Economic recoveries often tend to take letter shapes on a graph.
A V-shaped recovery is the best-case scenario. When that happens, recovery is as fast as the decline – hit the bottom and quickly back to business.
U-shaped recoveries are middle of the road. There’s a flat stretch of time at the bottom followed by a vertical return to normalcy at the end.
The third common letter-shaped recovery is an L. This one is the toughest road and takes the longest. There is no vigorous bounce-back at all. Rather, the bottom of the L stretches out over multiple quarters or years.
Obviously, people are hoping for the V right now. They think since the market has “bounced back” that the economy will quickly follow suit once the country “opens back up.”
Sure, anything is possible. We could come up with a COVID-19 vaccine tonight. But as I see it, the odds of a V-shaped economic recovery are about as likely as a Florida snowstorm in the middle of August.

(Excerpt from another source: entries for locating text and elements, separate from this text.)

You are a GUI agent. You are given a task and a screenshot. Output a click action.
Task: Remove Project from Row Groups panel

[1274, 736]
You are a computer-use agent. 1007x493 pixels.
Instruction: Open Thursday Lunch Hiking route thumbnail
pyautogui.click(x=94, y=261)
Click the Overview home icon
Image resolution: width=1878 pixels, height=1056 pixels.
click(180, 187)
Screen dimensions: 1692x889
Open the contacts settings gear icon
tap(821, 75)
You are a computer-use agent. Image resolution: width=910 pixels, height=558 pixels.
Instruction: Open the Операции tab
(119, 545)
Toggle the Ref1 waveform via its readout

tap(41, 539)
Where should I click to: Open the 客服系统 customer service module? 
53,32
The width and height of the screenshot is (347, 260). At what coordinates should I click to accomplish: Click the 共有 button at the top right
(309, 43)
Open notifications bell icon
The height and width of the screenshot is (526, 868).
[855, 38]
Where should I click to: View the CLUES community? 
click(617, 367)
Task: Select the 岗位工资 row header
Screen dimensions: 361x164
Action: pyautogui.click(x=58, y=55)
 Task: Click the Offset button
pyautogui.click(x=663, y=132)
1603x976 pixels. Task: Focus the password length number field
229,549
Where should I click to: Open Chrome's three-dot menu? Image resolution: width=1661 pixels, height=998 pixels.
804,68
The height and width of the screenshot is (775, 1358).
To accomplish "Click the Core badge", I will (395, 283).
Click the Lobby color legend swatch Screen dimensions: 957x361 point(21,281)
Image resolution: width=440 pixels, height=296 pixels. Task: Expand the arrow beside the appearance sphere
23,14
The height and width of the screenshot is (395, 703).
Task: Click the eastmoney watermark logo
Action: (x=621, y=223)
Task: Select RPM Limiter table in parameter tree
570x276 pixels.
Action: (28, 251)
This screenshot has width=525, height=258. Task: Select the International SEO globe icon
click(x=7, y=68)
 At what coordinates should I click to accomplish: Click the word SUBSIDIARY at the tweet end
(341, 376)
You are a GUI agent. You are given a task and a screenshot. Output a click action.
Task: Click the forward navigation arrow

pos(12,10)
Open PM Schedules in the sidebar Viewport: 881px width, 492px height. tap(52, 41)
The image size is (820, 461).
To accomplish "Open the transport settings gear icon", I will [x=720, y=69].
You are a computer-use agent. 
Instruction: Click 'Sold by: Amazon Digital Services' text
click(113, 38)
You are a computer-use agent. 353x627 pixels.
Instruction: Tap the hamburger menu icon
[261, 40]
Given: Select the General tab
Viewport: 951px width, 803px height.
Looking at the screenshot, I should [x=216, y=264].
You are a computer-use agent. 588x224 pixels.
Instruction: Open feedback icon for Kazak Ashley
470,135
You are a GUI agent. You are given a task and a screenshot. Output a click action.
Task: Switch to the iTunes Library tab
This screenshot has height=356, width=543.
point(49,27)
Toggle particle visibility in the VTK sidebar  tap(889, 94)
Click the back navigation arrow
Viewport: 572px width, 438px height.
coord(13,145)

Here’s why – there’s all kinds of happy talk about getting out of this quickly, but the numbers simply do not add up.
Look at the restaurant, retail, and tourism industries. Those industries account for 73.4 million jobs, or 47 percent of all jobs in the U.S.
Restaurants lost 417,000 jobs in March alone. Retail lost 46,200, while Tourism is expected to lose 3.6 million jobs in the first quarter of 2020.
Now, these are the hardest-hit industries by the pandemic. But other areas of the economy are hurting too. The extent of the damage will be severe.